5 entry daha
  • kadıköy'de 5 aydır bir halı yıkama fiyaskosunu çözememiştir. yapılan tek toplantıda ("mahkeme" falan diyorlar çok karizmatik), yanlış kimyasallar kullanarak 5 halının kukusuna çağrı atan yıkamacılar gelmeye tenezzül etmemiş, hazır bulunan mağdur tarafımızın ifadesine başvurulmuş, dilekçede halihazırda yazan şeyler hiç haberleri yokmuş gibi yeniden anlatılmış, sorgu sual geyiği fazla uzayınca şikayetçi taraf olduğumuz kendilerine hatırlatılmış, "bilirkişi" için beklenmeye başlanmıştır. "bilirkişi" neyi bilen kişidir, nasıl biridir, ihtisas alanı yanlış yıkamayla vazelin görmüş büzük kıvamına gelmiş iran halıları mıdır, bunun eğitimini nerede almıştır, saptamalarını nerede nasıl ve ne zaman yapacaktır; son derece merak konusudur. 2010 gibi ikinci toplantıyı yapacaklarını umut ediyoruz.

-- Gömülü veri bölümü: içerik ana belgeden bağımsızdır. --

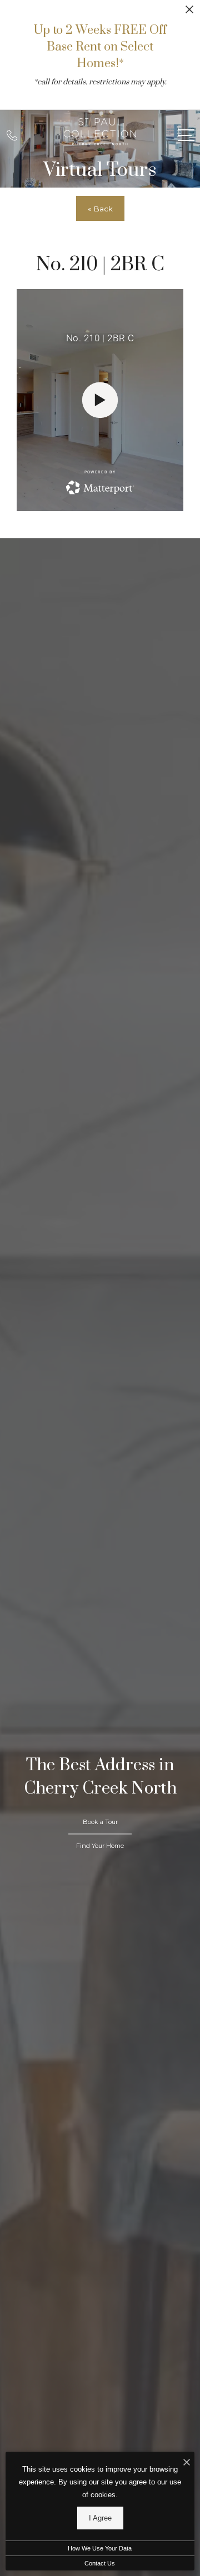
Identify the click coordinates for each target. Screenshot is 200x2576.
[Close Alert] (189, 12)
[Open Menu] (186, 135)
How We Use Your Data (100, 2548)
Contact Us (99, 2563)
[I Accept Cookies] (186, 2463)
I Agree (100, 2518)
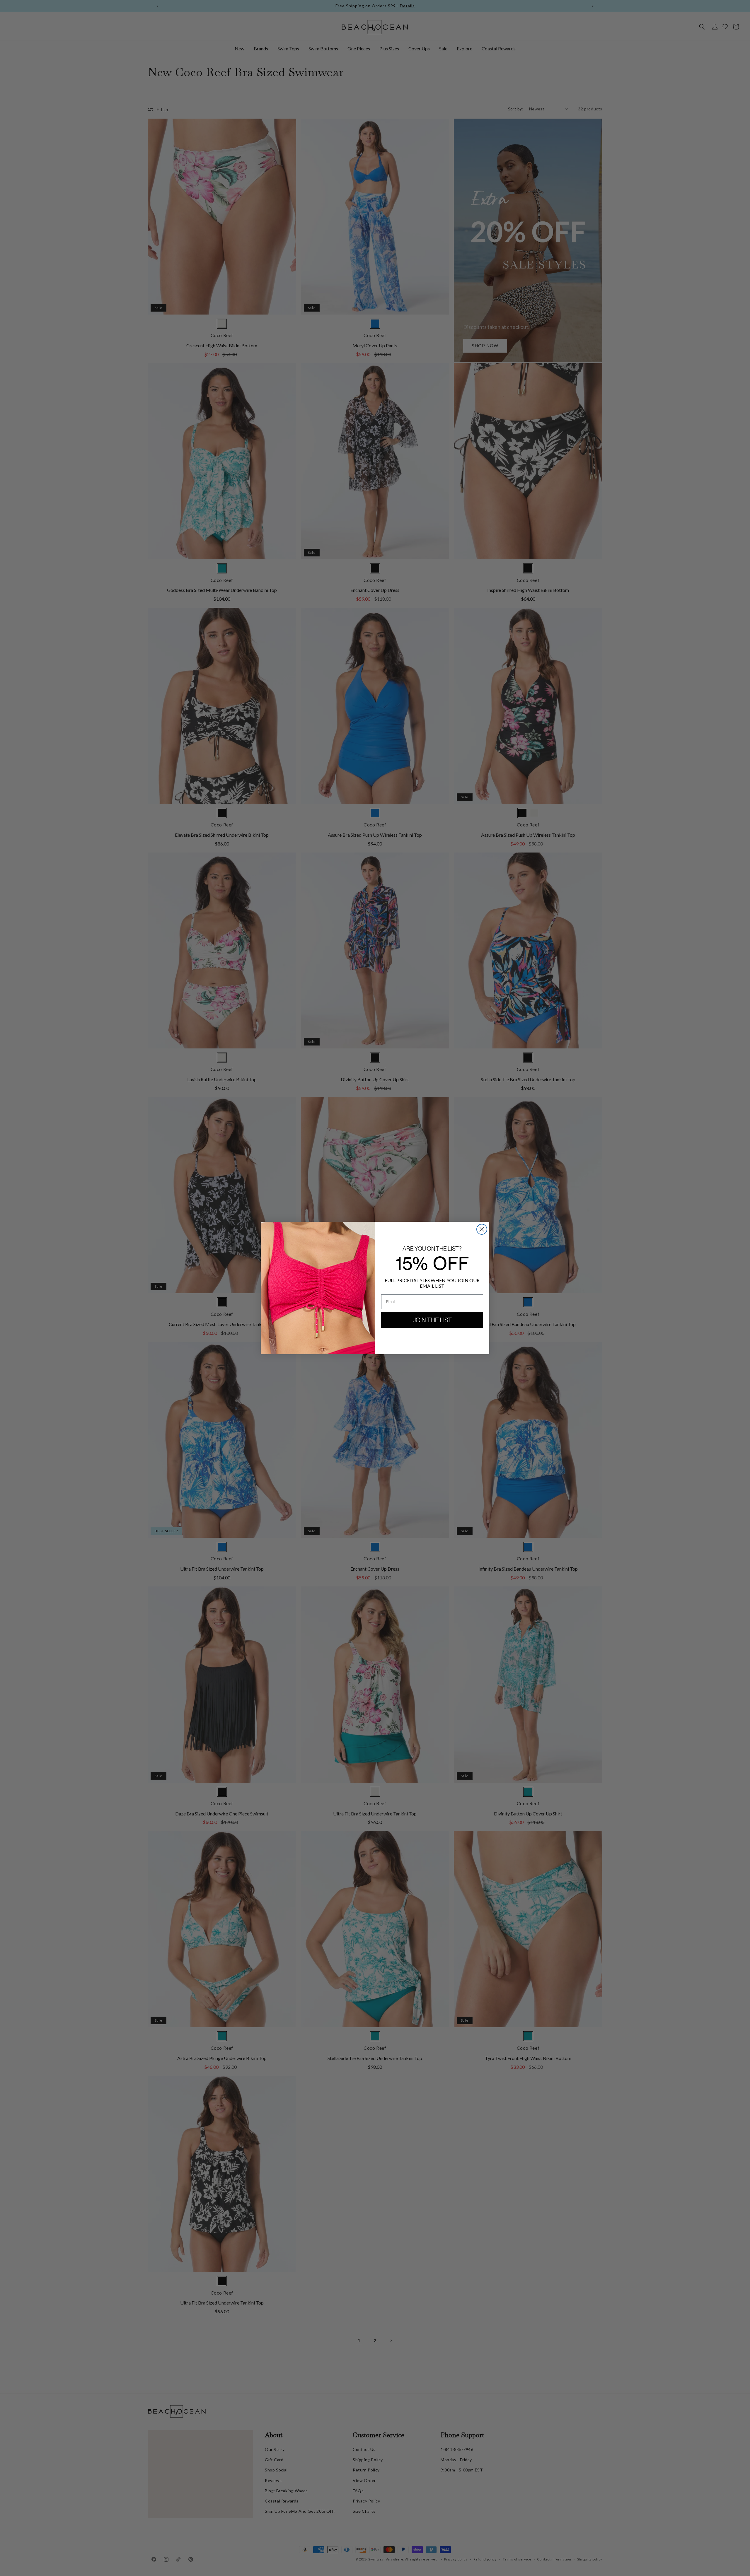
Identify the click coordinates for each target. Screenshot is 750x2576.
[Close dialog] (482, 1229)
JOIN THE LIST (432, 1320)
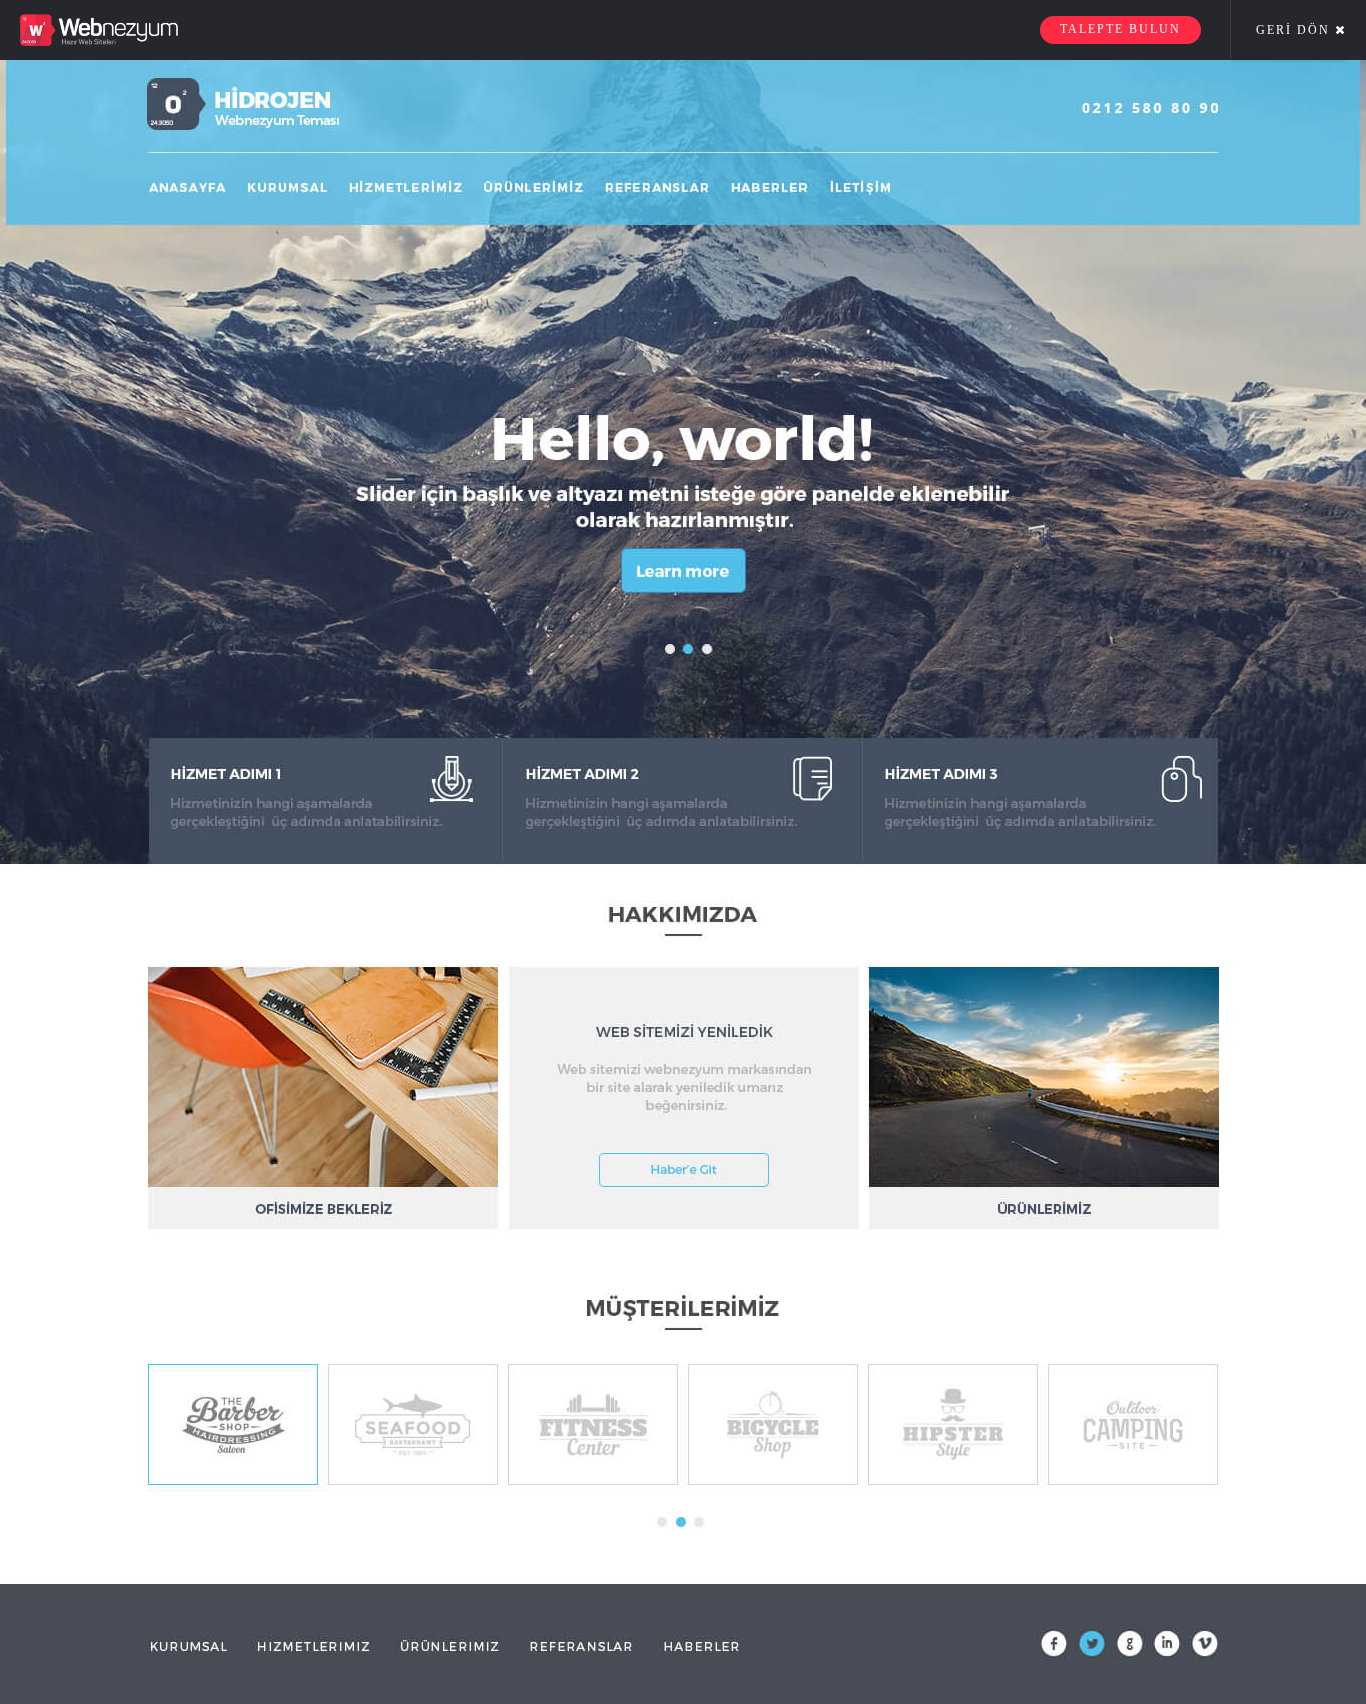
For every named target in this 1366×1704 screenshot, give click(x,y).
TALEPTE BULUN (1120, 29)
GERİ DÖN (1295, 30)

    ayda 100$'a hiçbir boktan anlamayan azeri kardeşlerimizi koyuyorlar bu yıkamacılara (onlarınki de nasıl bir kaderdir, memlekette ne kadar kaçak azeri varsa bi şey yıkama işinde arkadaş. ilk gelen azeri'ye "ne iş yaparsın?" diye sormuşlar, o da "yıkarım yağlarım, ne iş olursa abi." demiş herhalde. bu şekilde bir meslek edinmişler sanırım. hiç acımıyorum, günahım kadar da sevmiyorum. ırkçılık/faşistlik falan da değil benimki öyle küçük işlerle uğraşamıyorum; ama hem kaçak, hem babasının memleketi gibi rahat rahat dayılanabiliyor, hem "ya sen bi sus arkadaş ya, senin türkçe'nden bi bok anlamıyorum, senin burada olman yasal mı necisin sen?" deyince sopayla kovalamaya kalkıyor, hem piyasanın değerini kırıyor, hem de yurdum insanını işsiz bırakıyor. üzgünüm.), sonra ayıkla pirincin taşını. hayır öpücük verilmiyor neticede bu eşyalara; para veriyoruz. bi 10 sene kadar kullanmak üzere para veriyoruz. piç etmeye kimin hakkı var? yok kimsenin. bunun için tüketici hakem heyetine gidiyoruz, fakat adam hala "şimdi siz halı yıkamacıdan mı şikayetçisiniz, halıyı satandan mı?" diyor.

    sonra memlekette her taraftan mafya fışkırınca şaşırıyoruz; "hep eğütümsüzlükten" falan ağlayıp duruyoruz. zerre alakası yok. çünkü burhan enişte'ye haber verseydim, 2 gün içinde zararımız kapımıza teslim edilir, özür dilenerek ellerimiz öpülürdü. o sopa da bir yerlerde embedded object olarak devam ederdi hayatına. fakat ne oluyor, ilk sperm gibi illa dürüstlük abidesi vatandaşlar olacağımız için, hakem heyetinin testisinin keyfini bekliyoruz. acı ama gerçek, bu ülkede mafya bürokrasiye hızlı bir alternatif. arz talep meselesi. küçük mafyanın yaptığı işleri bi düşünün; %90'ının, kağnıdaki bürokrasinin ve aylarca beklenen hizmetin hızlandırılmışı olduğunu göreceksiniz. yücelttiğim yok fakat legal yolların aksaklığı içler acısı halde. bu çözülmeden mafyanın kökünün kurumasına imkan yok.

    kadıköy belediyesi'nde buraya başvurduğum gün o 4 birbirinden bayık, dilekçeyle ilgileneceğine çok matah bir şeymişim gibi beni kesmekle uğraşan, okuduğunu anlamakta ciddi zorluklar çeken saykedelik kadını görünce anlamıştım zorlu bir süreç olacağını da; işin bu kadar lavmana döneceğini tahmin edememiştim. böyle giderse bir sonraki toplantıda "hulk smash little meeeeeen!" diye bağırıp ellerimi şaplatcam sonic boom ile sivrisinek gibi afallatıcam hepsini. yeşil yeşil beyinlerini ezicem az kaldı gazetelerin üçüncü sayfalarına. "cinnet geçirip yeşile dönen r.h.b. (26), alkış yapıp 5 kişinin beyin vajinacıklaşmasına sebep oldu." gibi bişi görürseniz benim o. ismimim kısaltmasındaki noktaları doldurup "rahibe" esprisi yapmayın o sinirle sizin de beyninizi ezerim.